Promoting female managers
Today, Saunders operates in a very different real estate market. Only about 7,500 homes were on the Manatee-Sarasota market at the start of the year, and sales are picking up. Michael Saunders & Company also diversified, reopening a rental property management division in 2008, five years after it sold out of that business. The company also offers mortgage, title, and relocation services.
Who Saunders is today is informed by her past. A Sarasota resident, she said because of her historic family ties and her time working in the county she still thinks of herself as "a Manatee County girl." She's also a fan of giving her female employees a leg up: Both her Bradenton and Lakewood Ranch offices are run by female managers, as are the majority of her offices.

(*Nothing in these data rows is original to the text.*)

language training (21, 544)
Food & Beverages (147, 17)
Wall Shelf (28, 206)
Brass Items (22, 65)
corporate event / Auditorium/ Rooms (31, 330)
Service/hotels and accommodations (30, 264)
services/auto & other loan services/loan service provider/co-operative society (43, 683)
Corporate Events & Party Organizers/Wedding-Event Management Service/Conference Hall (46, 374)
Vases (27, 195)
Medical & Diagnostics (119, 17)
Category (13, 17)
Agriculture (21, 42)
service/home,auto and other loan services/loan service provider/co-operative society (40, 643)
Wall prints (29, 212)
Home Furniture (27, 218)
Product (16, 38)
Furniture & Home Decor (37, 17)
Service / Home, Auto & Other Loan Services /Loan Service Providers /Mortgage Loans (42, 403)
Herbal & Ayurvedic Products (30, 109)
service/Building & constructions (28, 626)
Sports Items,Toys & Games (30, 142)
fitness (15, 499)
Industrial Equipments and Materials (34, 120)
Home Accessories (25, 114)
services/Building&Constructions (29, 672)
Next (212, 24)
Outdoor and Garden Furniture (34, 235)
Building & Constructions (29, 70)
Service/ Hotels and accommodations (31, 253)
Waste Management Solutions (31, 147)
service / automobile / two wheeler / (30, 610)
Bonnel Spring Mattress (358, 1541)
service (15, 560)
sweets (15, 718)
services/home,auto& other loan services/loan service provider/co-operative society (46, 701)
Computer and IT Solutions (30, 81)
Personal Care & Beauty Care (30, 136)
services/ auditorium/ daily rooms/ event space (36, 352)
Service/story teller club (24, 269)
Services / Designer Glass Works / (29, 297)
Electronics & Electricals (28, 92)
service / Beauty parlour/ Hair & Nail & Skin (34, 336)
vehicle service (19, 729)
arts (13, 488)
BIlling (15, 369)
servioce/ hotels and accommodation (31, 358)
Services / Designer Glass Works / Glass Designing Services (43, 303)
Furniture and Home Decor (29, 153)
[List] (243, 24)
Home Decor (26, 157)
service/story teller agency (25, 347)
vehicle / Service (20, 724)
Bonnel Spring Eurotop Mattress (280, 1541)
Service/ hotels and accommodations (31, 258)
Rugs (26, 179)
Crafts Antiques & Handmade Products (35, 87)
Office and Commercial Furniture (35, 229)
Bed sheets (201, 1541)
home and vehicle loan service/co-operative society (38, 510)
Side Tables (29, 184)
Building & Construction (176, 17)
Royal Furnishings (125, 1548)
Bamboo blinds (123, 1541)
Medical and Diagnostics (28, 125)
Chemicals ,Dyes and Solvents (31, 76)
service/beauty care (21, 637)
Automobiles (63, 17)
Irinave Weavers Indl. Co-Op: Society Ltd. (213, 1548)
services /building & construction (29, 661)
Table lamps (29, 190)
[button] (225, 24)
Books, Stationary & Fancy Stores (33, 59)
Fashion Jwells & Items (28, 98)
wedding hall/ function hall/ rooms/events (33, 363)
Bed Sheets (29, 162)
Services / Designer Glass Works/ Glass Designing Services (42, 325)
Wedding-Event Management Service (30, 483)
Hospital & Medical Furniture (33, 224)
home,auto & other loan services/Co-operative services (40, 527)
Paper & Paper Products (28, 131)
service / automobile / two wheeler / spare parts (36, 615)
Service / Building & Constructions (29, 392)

Other things don't change. The tall septuagenarian, who almost always appears publicly in her signature dress boots, pencil skirt, jacket and scarf, has no intention of leaving the business soon. She travels nationally to speak to at real estate industry conferences, and continues to mentor her own employees.
And when she talks in the patient, intense tone of a high school teacher turned probation officer and real estate agent, people do listen. Especially when it comes avoiding the mistakes of the housing collapse.
"My fervent hope is nobody forgets," she said.